Dataset items:
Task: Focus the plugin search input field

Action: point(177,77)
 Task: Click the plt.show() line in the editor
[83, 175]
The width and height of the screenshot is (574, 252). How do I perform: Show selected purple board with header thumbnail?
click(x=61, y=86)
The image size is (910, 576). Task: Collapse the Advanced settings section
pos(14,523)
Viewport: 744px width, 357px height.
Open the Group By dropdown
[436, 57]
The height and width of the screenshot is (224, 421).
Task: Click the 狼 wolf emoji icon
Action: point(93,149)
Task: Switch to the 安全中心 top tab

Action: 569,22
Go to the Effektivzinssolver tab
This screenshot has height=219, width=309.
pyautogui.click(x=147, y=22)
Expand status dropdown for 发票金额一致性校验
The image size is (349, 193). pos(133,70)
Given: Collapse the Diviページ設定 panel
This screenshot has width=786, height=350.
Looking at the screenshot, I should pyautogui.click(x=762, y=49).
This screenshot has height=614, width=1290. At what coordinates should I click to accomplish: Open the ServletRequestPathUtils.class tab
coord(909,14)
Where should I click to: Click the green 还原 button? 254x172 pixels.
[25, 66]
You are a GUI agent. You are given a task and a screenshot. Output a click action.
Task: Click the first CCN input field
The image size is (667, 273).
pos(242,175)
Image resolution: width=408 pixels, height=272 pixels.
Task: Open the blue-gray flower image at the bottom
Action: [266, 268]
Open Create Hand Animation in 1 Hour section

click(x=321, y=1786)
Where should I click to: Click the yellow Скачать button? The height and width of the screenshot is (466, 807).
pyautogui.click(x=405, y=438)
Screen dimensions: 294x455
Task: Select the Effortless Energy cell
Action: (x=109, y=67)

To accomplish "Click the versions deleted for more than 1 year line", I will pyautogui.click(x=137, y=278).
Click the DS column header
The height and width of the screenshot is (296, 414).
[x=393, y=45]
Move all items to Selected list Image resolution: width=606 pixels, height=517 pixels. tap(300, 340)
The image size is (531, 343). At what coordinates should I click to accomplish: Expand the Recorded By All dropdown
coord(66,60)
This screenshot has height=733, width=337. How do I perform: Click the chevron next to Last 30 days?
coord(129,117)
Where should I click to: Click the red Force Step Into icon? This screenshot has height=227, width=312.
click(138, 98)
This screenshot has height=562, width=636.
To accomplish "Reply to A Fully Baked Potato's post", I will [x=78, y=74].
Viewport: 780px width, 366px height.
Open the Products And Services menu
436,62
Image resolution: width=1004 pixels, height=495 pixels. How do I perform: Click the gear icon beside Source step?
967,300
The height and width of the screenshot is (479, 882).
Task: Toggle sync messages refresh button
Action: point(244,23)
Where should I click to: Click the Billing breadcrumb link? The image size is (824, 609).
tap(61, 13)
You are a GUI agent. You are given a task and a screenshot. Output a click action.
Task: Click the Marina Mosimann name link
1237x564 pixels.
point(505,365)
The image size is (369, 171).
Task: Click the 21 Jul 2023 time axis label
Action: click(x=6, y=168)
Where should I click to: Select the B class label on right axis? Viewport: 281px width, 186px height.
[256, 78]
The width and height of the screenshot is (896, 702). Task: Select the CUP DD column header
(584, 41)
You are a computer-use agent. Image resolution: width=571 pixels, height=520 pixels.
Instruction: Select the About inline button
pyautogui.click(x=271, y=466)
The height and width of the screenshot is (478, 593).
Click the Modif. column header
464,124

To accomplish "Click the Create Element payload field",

# YOUR TASK
In the records above, return precisely the line containing "Where should I click to: Click the Billing" and each line that comes after it, up to the final one.

# YOUR RESPONSE
Where should I click to: Click the Billing breadcrumb link? The image size is (824, 609).
tap(61, 13)
You are a GUI agent. You are given a task and a screenshot. Output a click action.
Task: Click the Marina Mosimann name link
1237x564 pixels.
point(505,365)
The image size is (369, 171).
Task: Click the 21 Jul 2023 time axis label
Action: click(x=6, y=168)
Where should I click to: Select the B class label on right axis? Viewport: 281px width, 186px height.
[256, 78]
The width and height of the screenshot is (896, 702). Task: Select the CUP DD column header
(584, 41)
You are a computer-use agent. Image resolution: width=571 pixels, height=520 pixels.
Instruction: Select the About inline button
pyautogui.click(x=271, y=466)
The height and width of the screenshot is (478, 593).
Click the Modif. column header
464,124

To accomplish "Click the Create Element payload field",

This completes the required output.